— START OF TEXT SHOWN —

To my onlf brothers located in ethiopia I personally can understand your frustrations with ethiopia and do not oppose if you want to become a separate state. However what I do oppose and a general consensus of the international world opposes is using a GUN to achieve your objective.

 

This armed resistance type will not work my friend, look at palestine fighting for 70 years yet they have been hurt the most from this fruitless armed ambition.

 

Palestine will not be free through Armed Resistance but peace-accords (diplomacy). So don't you see people who have been fighting a-lot longer then the onlf need to resort to diplomacy in order to achieve what they want?

 

Put down the Gun and use diplomacy to achieve what you want. Sure ethiopia might not do a peace-deal with anyone, however use more peaceful tactics that are more realistic in order to achieve your long-term goals.

 

A good tactic will be to fund an "oromo" person to become a candidate for the highest office in addis ababa. Use slogans and cheers such as "oromos are the majority" of ethiopia and deserve to rule.

 

Lobby hard for them and provide the respective candidate offices and bases through-out ethiopia so he can get to know the people. Use the title of "democracy" to sway the hearts and minds of the international community in order to get this candidate elected.

 

Once you achieve that and this person is elected he will give you a peaceful separation from the state and you become indepedent something the onlf people will need to keep low-profile until he actually gets into office.

— END OF TEXT SHOWN —

[PROBLEM DETAILS] Decide whether each statement agrees with the post on armed resistance in Ethiopia, answering yes or no and quoting the exact words of the post that settle it. 1. The writer opposes the ONLF becoming a separate state. 2. The writer holds that Palestine will be freed through peace accords rather than armed resistance. 3. The writer proposes backing a candidate for the highest office in Addis Ababa. The data that comes next is taken from a separate source.

— START OF INFORMATION SHOWN —

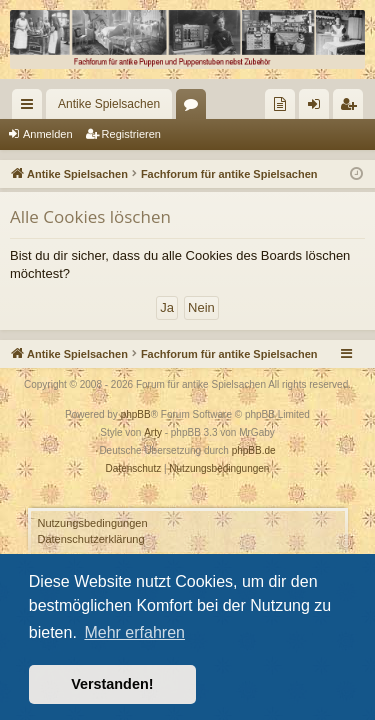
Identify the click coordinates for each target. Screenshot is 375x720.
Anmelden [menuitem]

— END OF INFORMATION SHOWN —

[SOLUTION TO THIS EXERCISE]
1. No: "do not oppose if you want to become a separate state"
2. Yes: "Palestine will not be free through Armed Resistance but peace-accords (diplomacy)"
3. Yes: "to become a candidate for the highest office in addis ababa"